#### SOURCE INFORMATION ####

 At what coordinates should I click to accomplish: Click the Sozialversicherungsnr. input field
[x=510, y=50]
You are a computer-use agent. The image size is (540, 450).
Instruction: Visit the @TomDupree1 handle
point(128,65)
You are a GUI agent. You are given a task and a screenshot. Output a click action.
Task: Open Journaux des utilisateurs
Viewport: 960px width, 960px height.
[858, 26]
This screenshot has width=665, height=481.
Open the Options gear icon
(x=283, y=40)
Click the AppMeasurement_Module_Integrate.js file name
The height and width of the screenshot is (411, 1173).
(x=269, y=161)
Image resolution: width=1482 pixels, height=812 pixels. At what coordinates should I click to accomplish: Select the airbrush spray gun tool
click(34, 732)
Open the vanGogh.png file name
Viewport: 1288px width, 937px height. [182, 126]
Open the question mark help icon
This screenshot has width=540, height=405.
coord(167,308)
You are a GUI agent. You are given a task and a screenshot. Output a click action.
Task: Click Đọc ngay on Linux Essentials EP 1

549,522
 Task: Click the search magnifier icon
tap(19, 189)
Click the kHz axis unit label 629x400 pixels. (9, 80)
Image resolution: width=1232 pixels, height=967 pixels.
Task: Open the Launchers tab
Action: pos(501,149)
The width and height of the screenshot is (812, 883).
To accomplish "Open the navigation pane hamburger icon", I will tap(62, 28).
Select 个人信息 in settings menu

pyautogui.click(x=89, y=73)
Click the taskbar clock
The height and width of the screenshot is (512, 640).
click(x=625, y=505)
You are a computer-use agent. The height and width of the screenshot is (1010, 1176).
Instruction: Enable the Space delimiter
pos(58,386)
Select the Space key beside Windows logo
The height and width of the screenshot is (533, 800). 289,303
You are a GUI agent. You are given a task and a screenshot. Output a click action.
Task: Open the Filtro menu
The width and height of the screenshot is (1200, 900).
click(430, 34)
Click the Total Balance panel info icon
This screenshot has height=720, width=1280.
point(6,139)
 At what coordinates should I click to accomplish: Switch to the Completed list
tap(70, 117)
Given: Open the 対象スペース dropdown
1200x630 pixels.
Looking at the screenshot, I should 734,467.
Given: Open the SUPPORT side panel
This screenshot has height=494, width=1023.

####

### REQUIREMENT
Each line of the data is to be written out again exactly.

### SOLVED PROBLEM
 At what coordinates should I click to accomplish: Click the Sozialversicherungsnr. input field
[x=510, y=50]
You are a computer-use agent. The image size is (540, 450).
Instruction: Visit the @TomDupree1 handle
point(128,65)
You are a GUI agent. You are given a task and a screenshot. Output a click action.
Task: Open Journaux des utilisateurs
Viewport: 960px width, 960px height.
[858, 26]
This screenshot has width=665, height=481.
Open the Options gear icon
(x=283, y=40)
Click the AppMeasurement_Module_Integrate.js file name
The height and width of the screenshot is (411, 1173).
(x=269, y=161)
Image resolution: width=1482 pixels, height=812 pixels. At what coordinates should I click to accomplish: Select the airbrush spray gun tool
click(34, 732)
Open the vanGogh.png file name
Viewport: 1288px width, 937px height. [182, 126]
Open the question mark help icon
This screenshot has width=540, height=405.
coord(167,308)
You are a GUI agent. You are given a task and a screenshot. Output a click action.
Task: Click Đọc ngay on Linux Essentials EP 1

549,522
 Task: Click the search magnifier icon
tap(19, 189)
Click the kHz axis unit label 629x400 pixels. (9, 80)
Image resolution: width=1232 pixels, height=967 pixels.
Task: Open the Launchers tab
Action: pos(501,149)
The width and height of the screenshot is (812, 883).
To accomplish "Open the navigation pane hamburger icon", I will tap(62, 28).
Select 个人信息 in settings menu

pyautogui.click(x=89, y=73)
Click the taskbar clock
The height and width of the screenshot is (512, 640).
click(x=625, y=505)
You are a computer-use agent. The height and width of the screenshot is (1010, 1176).
Instruction: Enable the Space delimiter
pos(58,386)
Select the Space key beside Windows logo
The height and width of the screenshot is (533, 800). 289,303
You are a GUI agent. You are given a task and a screenshot. Output a click action.
Task: Open the Filtro menu
The width and height of the screenshot is (1200, 900).
click(430, 34)
Click the Total Balance panel info icon
This screenshot has height=720, width=1280.
point(6,139)
 At what coordinates should I click to accomplish: Switch to the Completed list
tap(70, 117)
Given: Open the 対象スペース dropdown
1200x630 pixels.
Looking at the screenshot, I should 734,467.
Given: Open the SUPPORT side panel
This screenshot has height=494, width=1023.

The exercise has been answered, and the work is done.